*Problem statement*
Pictures are to be left out, and every entry repeated exactly.
### Material to process
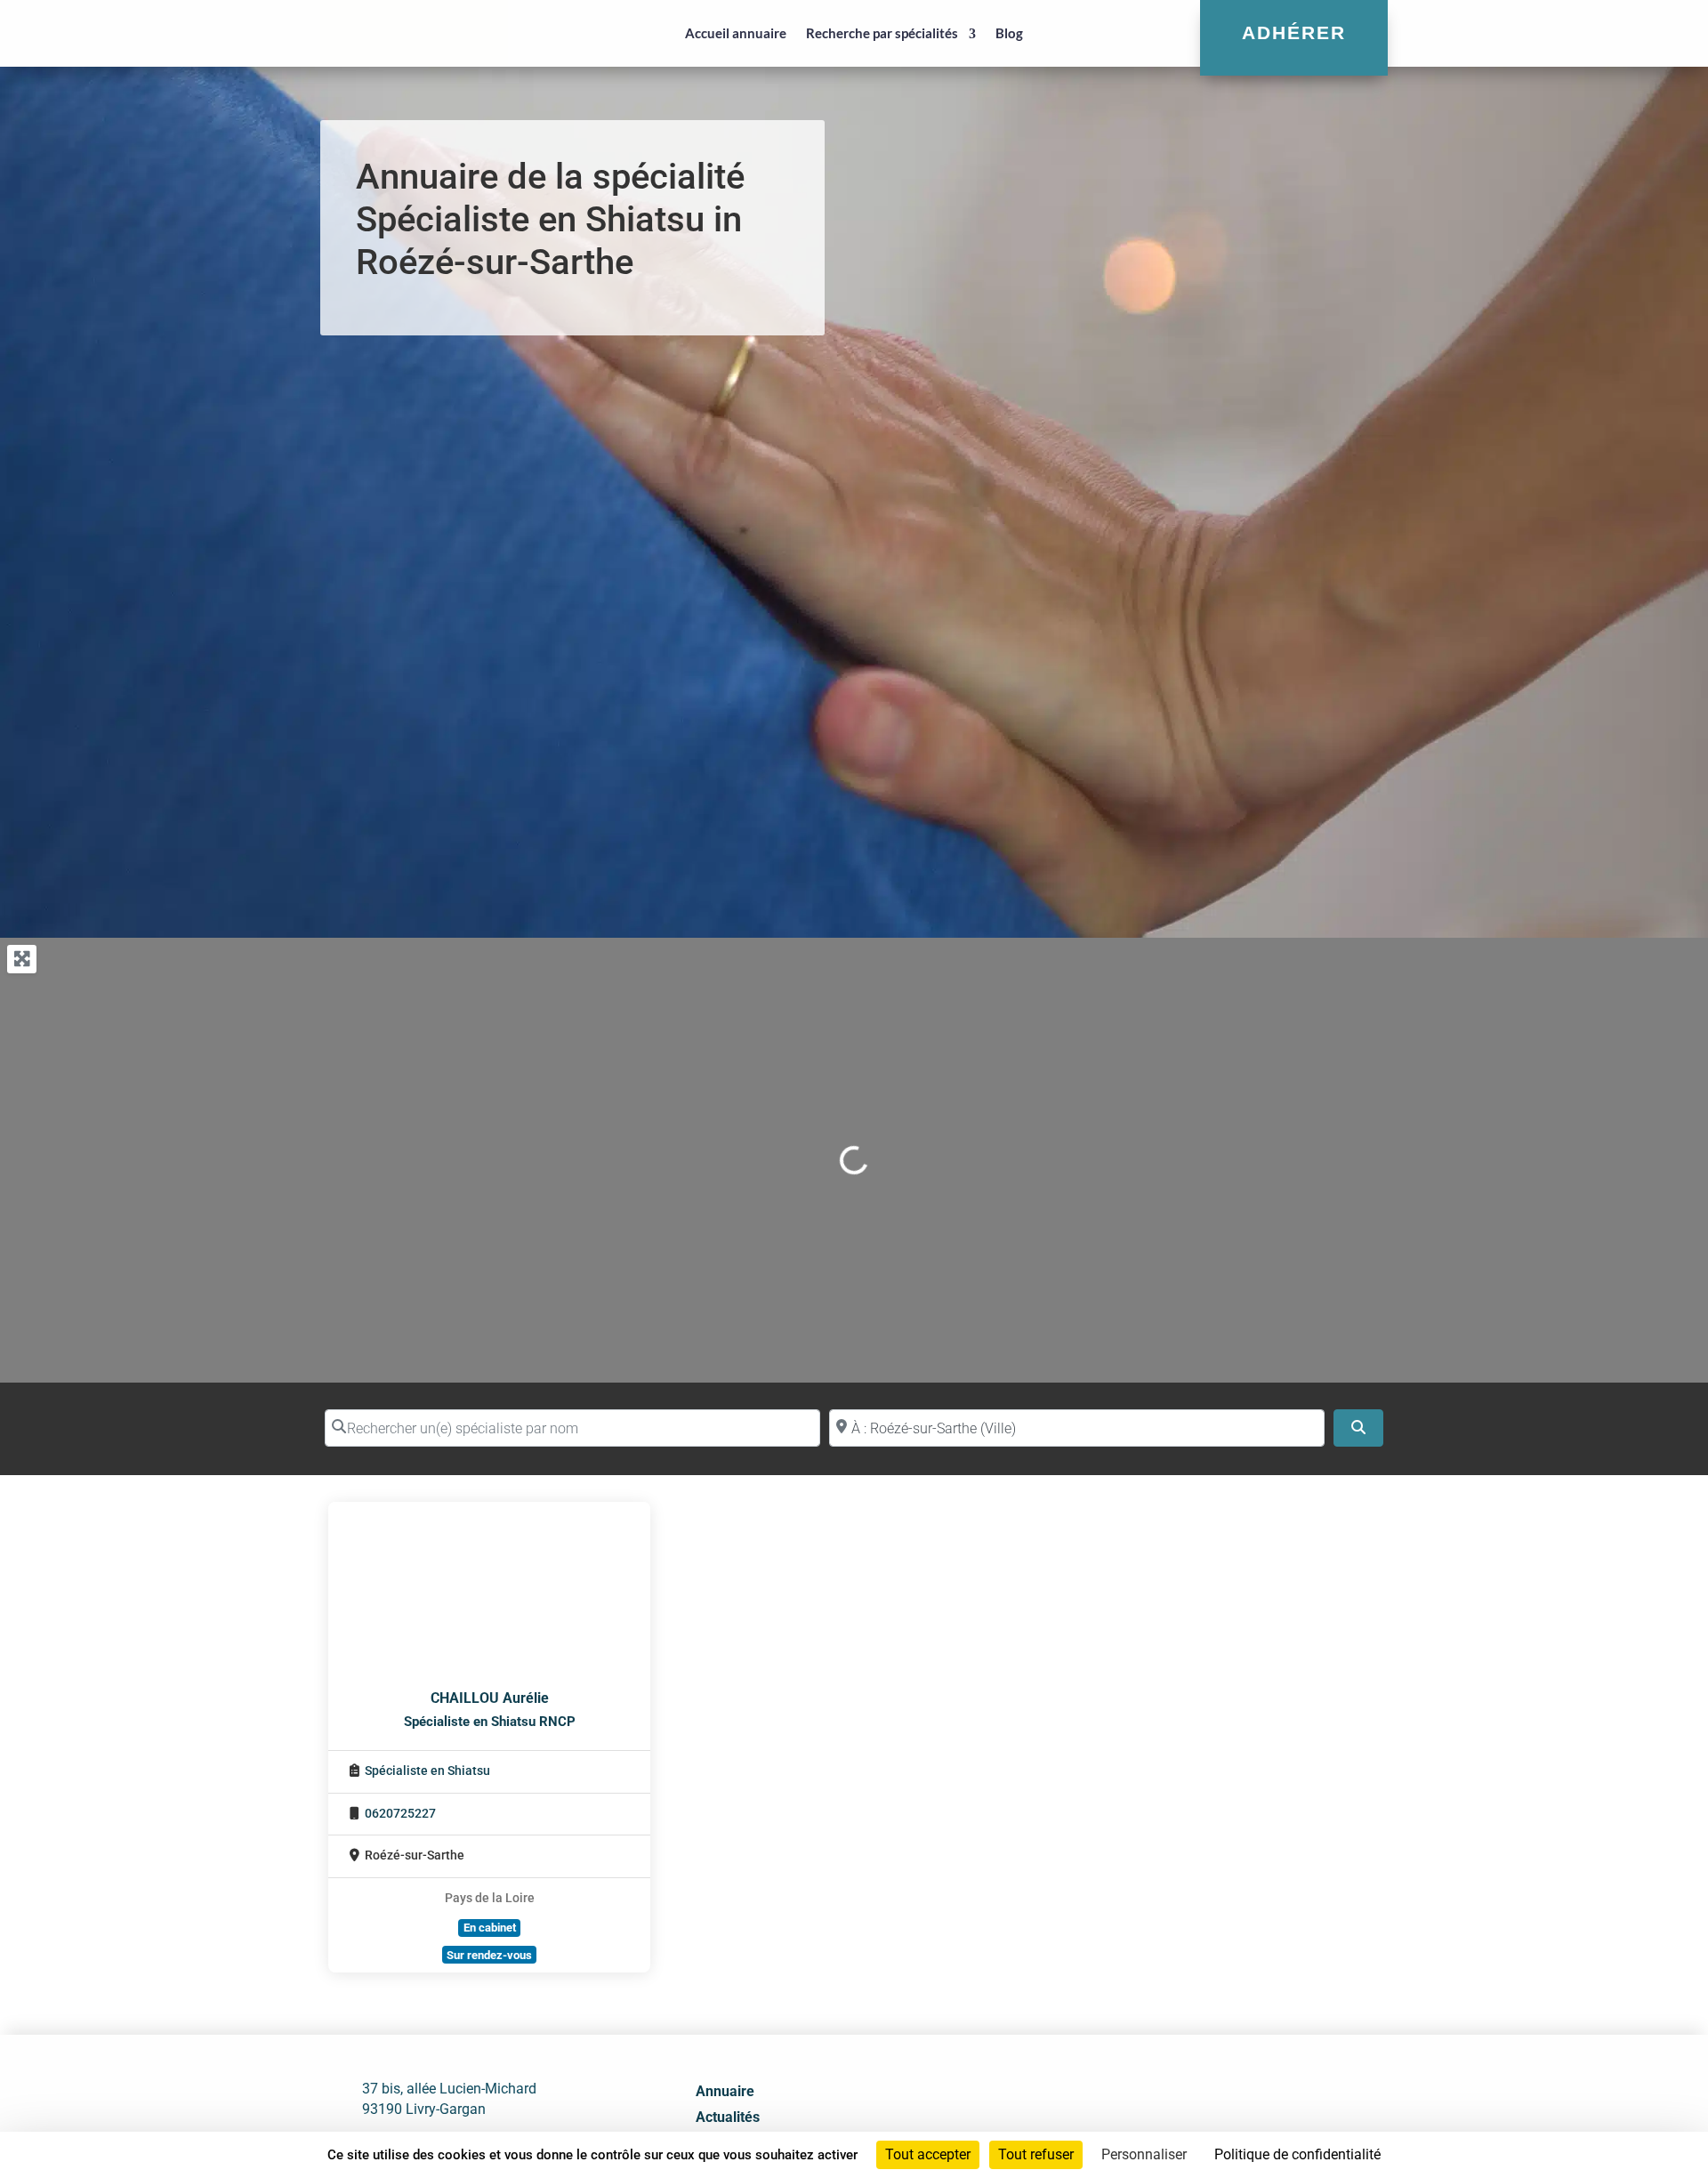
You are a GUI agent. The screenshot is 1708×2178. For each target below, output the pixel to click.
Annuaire (725, 2091)
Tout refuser (1036, 2154)
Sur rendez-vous (489, 1955)
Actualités (728, 2117)
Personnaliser (1144, 2154)
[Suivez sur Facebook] (1168, 2122)
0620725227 (400, 1813)
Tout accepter (928, 2154)
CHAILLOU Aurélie (490, 1698)
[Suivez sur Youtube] (1246, 2122)
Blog (1009, 33)
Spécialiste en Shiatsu (427, 1771)
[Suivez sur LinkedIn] (1207, 2122)
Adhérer (1294, 32)
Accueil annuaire (735, 33)
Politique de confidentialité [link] (1297, 2154)
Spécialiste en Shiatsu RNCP (490, 1722)
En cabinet (489, 1927)
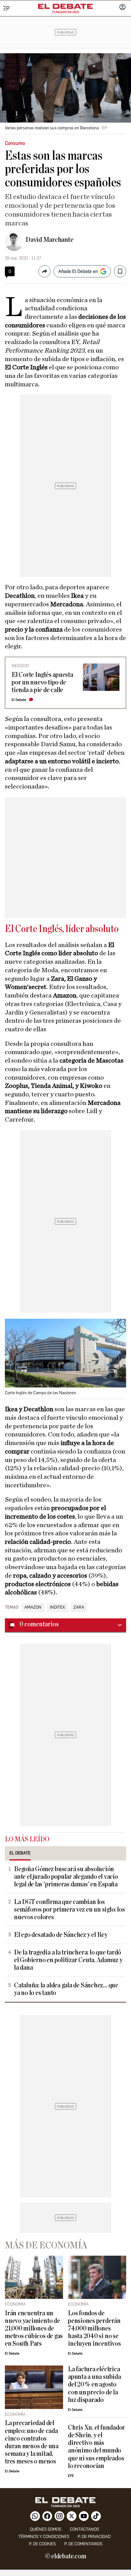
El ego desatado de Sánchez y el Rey (61, 1934)
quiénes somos (45, 2529)
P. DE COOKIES (42, 2543)
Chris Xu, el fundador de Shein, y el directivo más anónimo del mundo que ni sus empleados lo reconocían (96, 2446)
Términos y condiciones (43, 2536)
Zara (78, 1607)
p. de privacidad (94, 2536)
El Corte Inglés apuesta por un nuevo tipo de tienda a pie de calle (42, 682)
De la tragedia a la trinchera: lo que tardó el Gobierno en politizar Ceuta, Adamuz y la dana (68, 1960)
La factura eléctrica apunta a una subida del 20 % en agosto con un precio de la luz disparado (94, 2384)
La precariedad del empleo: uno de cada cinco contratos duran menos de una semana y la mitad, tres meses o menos (31, 2442)
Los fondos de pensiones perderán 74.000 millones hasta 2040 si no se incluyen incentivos (94, 2328)
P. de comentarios (83, 2543)
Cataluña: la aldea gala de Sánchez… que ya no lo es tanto (66, 1989)
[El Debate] (65, 6)
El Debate (19, 700)
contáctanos (84, 2529)
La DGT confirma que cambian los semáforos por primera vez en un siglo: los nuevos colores (69, 1910)
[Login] (122, 7)
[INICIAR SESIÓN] (122, 7)
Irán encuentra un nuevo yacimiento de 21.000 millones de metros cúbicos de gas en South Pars (34, 2328)
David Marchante (50, 239)
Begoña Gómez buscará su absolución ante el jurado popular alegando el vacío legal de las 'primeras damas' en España (66, 1877)
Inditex (57, 1607)
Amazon (32, 1607)
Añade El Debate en (78, 271)
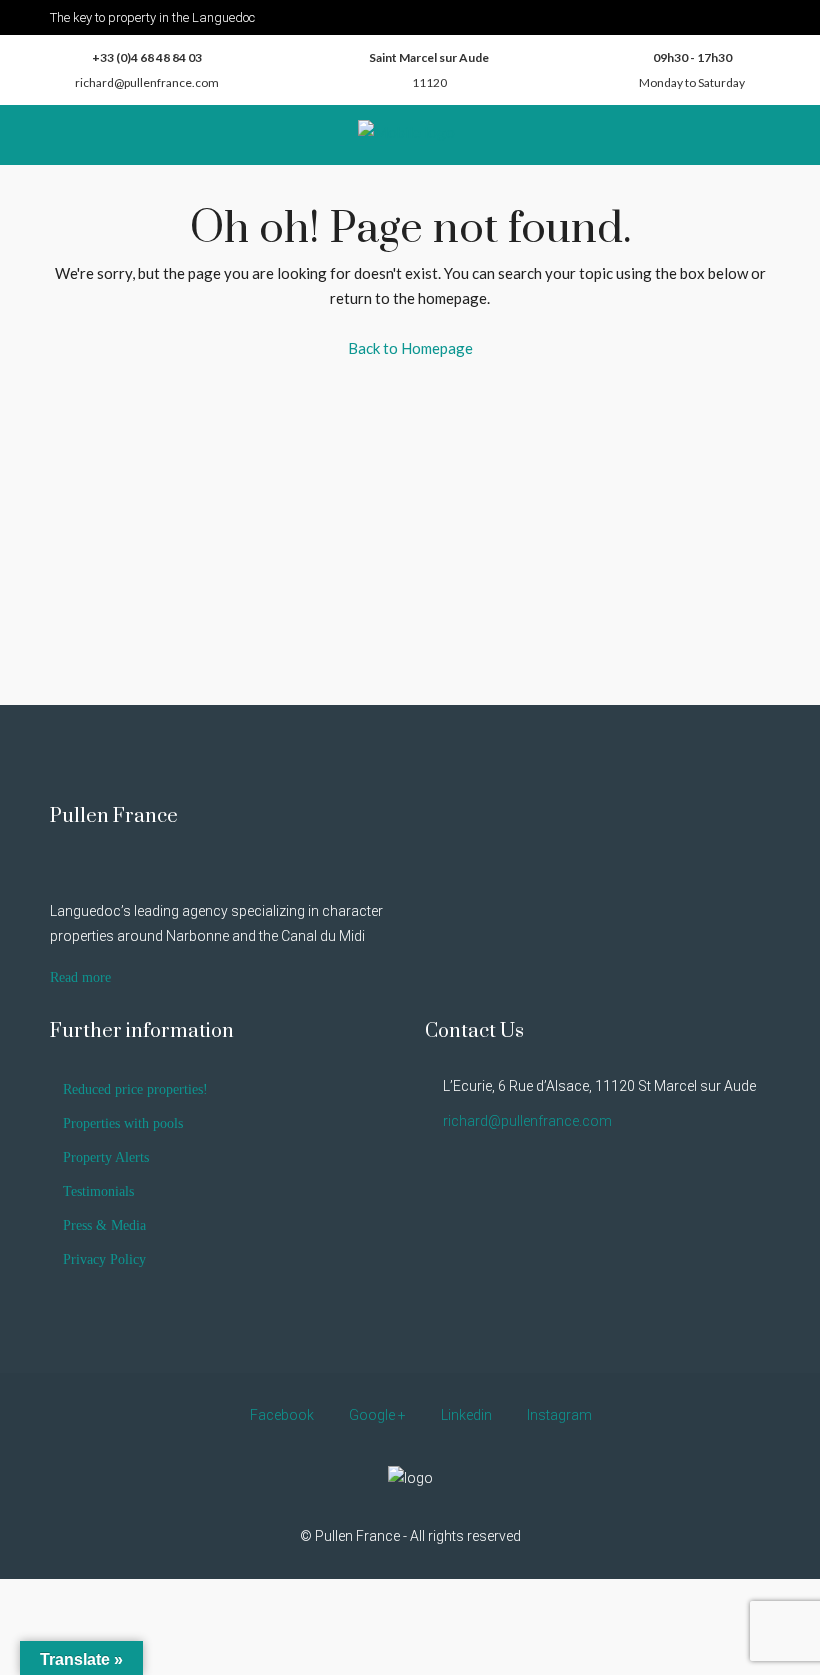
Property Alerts (106, 1157)
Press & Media (104, 1225)
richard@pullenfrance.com (147, 82)
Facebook (282, 1415)
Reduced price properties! (135, 1089)
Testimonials (98, 1191)
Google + (377, 1415)
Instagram (558, 1415)
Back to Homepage (410, 348)
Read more (80, 977)
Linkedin (466, 1415)
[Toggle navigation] (761, 16)
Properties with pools (123, 1123)
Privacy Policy (104, 1259)
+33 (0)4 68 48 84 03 (147, 57)
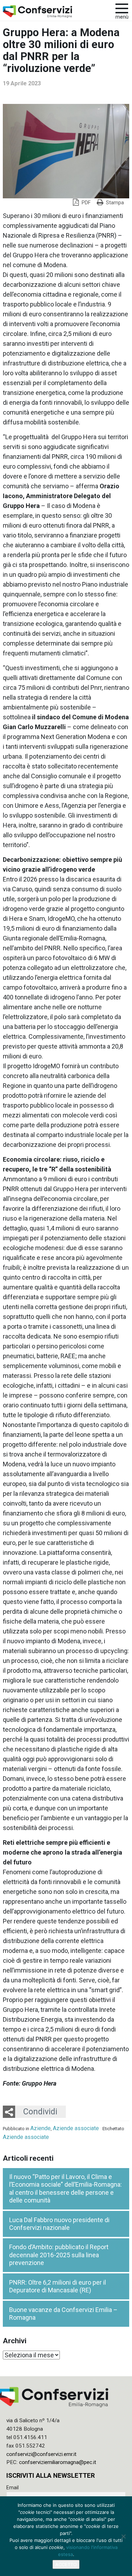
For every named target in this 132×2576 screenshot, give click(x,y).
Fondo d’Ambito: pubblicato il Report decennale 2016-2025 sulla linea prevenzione (58, 2254)
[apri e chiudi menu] (121, 8)
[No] (123, 2536)
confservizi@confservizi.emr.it (41, 2454)
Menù (121, 17)
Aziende (40, 2128)
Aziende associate (76, 2128)
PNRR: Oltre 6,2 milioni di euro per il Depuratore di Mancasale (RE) (57, 2286)
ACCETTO (66, 2564)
######
*Solution for this task*
You are a GUI agent. The screenshot is 1708×2178. For each target below, output the pixel to click.
Annuaire (725, 2091)
Tout refuser (1036, 2154)
Sur rendez-vous (489, 1955)
Actualités (728, 2117)
Personnaliser (1144, 2154)
[Suivez sur Facebook] (1168, 2122)
0620725227 (400, 1813)
Tout accepter (928, 2154)
CHAILLOU Aurélie (490, 1698)
[Suivez sur Youtube] (1246, 2122)
Blog (1009, 33)
Spécialiste en Shiatsu (427, 1771)
[Suivez sur LinkedIn] (1207, 2122)
Adhérer (1294, 32)
Accueil annuaire (735, 33)
Politique de confidentialité [link] (1297, 2154)
Spécialiste en Shiatsu RNCP (490, 1722)
En cabinet (489, 1927)
El ego desatado de Sánchez y el Rey (61, 1934)
quiénes somos (45, 2529)
P. DE COOKIES (42, 2543)
Chris Xu, el fundador de Shein, y el directivo más anónimo del mundo que ni sus empleados lo reconocían (96, 2446)
Términos y condiciones (43, 2536)
Zara (78, 1607)
p. de privacidad (94, 2536)
El Corte Inglés apuesta por un nuevo tipo de tienda a pie de calle (42, 682)
De la tragedia a la trinchera: lo que tardó el Gobierno en politizar Ceuta, Adamuz y la dana (68, 1960)
La factura eléctrica apunta a una subida del 20 % en agosto con un precio de la luz disparado (94, 2384)
La precariedad del empleo: uno de cada cinco contratos duran menos de una semana y la mitad, tres meses o menos (31, 2442)
Los fondos de pensiones perderán 74.000 millones hasta 2040 si no se incluyen incentivos (94, 2328)
P. de comentarios (83, 2543)
Cataluña: la aldea gala de Sánchez… que ya no lo es tanto (66, 1989)
[El Debate] (65, 6)
El Debate (19, 700)
contáctanos (84, 2529)
La DGT confirma que cambian los semáforos por primera vez en un siglo: los nuevos colores (69, 1910)
[Login] (122, 7)
[INICIAR SESIÓN] (122, 7)
Irán encuentra un nuevo yacimiento de 21.000 millones de metros cúbicos de gas en South Pars (34, 2328)
David Marchante (50, 239)
Begoña Gómez buscará su absolución ante el jurado popular alegando el vacío legal de las 'primeras damas' en España (66, 1877)
Inditex (57, 1607)
Amazon (32, 1607)
Añade El Debate en (78, 271)
Property Alerts (106, 1157)
Press & Media (104, 1225)
richard@pullenfrance.com (147, 82)
Facebook (282, 1415)
Reduced price properties! (135, 1089)
Testimonials (98, 1191)
Google + (377, 1415)
Instagram (558, 1415)
Back to Homepage (410, 348)
Read more (80, 977)
Linkedin (466, 1415)
[Toggle navigation] (761, 16)
Properties with pools (123, 1123)
Privacy Policy (104, 1259)
+33 (0)4 68 48 84 03 (147, 57)
For every named target in this 132×2576 screenshot, give click(x,y).
Fondo d’Ambito: pubblicato il Report decennale 2016-2025 sulla linea prevenzione (58, 2254)
[apri e chiudi menu] (121, 8)
[No] (123, 2536)
confservizi@confservizi.emr.it (41, 2454)
Menù (121, 17)
Aziende (40, 2128)
Aziende associate (76, 2128)
PNRR: Oltre 6,2 milioni di euro per il Depuratore di Mancasale (RE) (57, 2286)
ACCETTO (66, 2564)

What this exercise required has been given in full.